→ SELECTED EXCERPT:
Right side limits not quite 495 mm...causing an apparent right shift of features

[Edit: Changed title to be a better description based on further experiments]

It’s been a while since I’ve posted in the forums. Unfortunately I’ve hit an issue that I seem to recall was also present in some units in the early days, but I don’t recall if there was a specific fix.

I’m cutting a large design–maximum size 494 x 278. But it hit the right limits while printing. In measuring actual vs. design, the whole x scale seems to be off, causing it to hit the right end-stop and then print everything after that offset in x.

A couple of pictures. to help explain First, the design and as printed from the app:


You can see that the design has space between the right-most holes and the edge. I heard it hit the endstop when it moved to print the lower rightmost angle rectangle. It then printed the three small rectangles and moved to print the last 2 tiny holes (upper right of the grid). Note that these printed shifted to the left.

It then moved to cut the outer box.

Measuring the outer box, it is 494 mm. So I started looking at other things. Here’s a snippet showing the design against the mm ruler in the app:


Note that the leftmost rectangle starts about 116mm and the joint between the rightmost two boxes is about 367mm.

→ SUPPLIED MATERIAL:

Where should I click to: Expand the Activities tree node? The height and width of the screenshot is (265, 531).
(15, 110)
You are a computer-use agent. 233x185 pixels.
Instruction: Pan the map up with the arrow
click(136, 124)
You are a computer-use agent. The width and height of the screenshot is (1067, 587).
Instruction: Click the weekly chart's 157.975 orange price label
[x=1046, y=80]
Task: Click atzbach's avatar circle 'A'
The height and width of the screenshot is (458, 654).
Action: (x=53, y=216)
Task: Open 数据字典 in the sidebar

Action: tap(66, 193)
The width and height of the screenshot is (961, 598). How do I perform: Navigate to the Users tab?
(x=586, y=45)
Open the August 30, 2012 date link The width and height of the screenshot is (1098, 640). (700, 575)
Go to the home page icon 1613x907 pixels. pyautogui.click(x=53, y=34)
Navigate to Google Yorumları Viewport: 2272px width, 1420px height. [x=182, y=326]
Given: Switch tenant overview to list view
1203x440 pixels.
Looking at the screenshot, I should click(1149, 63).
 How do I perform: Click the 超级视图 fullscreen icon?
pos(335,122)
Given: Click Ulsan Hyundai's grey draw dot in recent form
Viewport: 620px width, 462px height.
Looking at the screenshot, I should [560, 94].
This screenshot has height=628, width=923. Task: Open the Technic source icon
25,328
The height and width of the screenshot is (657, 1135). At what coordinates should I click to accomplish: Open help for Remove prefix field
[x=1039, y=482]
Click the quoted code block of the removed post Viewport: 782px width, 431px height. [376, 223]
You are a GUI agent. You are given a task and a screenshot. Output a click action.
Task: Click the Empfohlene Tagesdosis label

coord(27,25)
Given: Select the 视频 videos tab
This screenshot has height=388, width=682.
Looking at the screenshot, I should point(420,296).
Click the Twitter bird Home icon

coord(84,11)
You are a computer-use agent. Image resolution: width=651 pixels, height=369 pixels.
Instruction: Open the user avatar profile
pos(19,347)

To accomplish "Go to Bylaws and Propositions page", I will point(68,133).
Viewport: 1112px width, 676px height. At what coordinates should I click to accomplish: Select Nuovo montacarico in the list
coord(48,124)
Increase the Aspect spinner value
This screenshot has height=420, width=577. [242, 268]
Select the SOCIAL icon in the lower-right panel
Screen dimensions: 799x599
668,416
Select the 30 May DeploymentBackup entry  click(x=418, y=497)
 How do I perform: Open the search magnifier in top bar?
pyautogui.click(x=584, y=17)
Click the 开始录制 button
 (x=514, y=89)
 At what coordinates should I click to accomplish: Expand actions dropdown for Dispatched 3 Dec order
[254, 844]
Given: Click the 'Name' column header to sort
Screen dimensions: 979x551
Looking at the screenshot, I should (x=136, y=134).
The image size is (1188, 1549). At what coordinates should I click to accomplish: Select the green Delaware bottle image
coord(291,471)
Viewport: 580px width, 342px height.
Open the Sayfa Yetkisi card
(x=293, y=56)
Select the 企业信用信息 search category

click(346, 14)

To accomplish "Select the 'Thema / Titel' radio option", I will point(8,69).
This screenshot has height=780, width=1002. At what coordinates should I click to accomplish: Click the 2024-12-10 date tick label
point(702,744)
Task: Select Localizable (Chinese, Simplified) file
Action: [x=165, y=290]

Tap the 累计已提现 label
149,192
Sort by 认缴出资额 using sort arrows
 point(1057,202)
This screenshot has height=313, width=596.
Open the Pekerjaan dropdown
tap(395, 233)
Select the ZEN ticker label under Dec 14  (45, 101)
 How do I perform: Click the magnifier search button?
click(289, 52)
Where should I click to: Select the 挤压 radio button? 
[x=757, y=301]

→ SHORT TASK 1:
Do these statements agree with the forum post about the right-side limit? Answer yes or no for each, quoting the deciding words of the post.
(a) The design's maximum size is 494 x 278.
(b) The writer changed the post's title.
(c) The last two tiny holes printed shifted to the right.
→ SHORT TASK 2:
Answer from the forum post about the right-side limit:
(a) What did the writer hear when the machine moved to print the lower rightmost angle rectangle?
(b) How long did the outer box measure?
(c) Where on the app's mm ruler does the leftmost rectangle start?
→ SHORT TASK 3: Extend the forum post about the right-side limit past its last sentence.

→ FINAL RESULT 1:
(a) Yes: "I’m cutting a large design–maximum size 494 x 278."
(b) Yes: "[Edit: Changed title to be a better description based on further experiments]"
(c) No: "Note that these printed shifted to the left."

→ FINAL RESULT 2:
(a) It hit the endstop.
(b) 494 mm.
(c) About 116mm.

→ FINAL RESULT 3:
Compare that to the actual printed measurements (measured from left cut line):

measuring in the Y axis seems to be fine.

The design was created in Fusion 360 and exported using the Shaper Origin tool. The SVG was directly imported to Glowforge (and then changed to “cut” instead of engrave for the outer box).

This was the first thing printed today, 6/26/2021, roughly around 3-ish.

NOTE: I cancelled the print when it started cutting the outer box since I suspected it would be printing off (since it was printed last). I restarted the print with just the outer box selected. When it started the cut in exactly the same place, I restarted the Glowforge and tried again, with the same result, so just let it continue.

There was also this odd squiggle at the lower left corner:

What can I do to get the X dimension properly calibrated?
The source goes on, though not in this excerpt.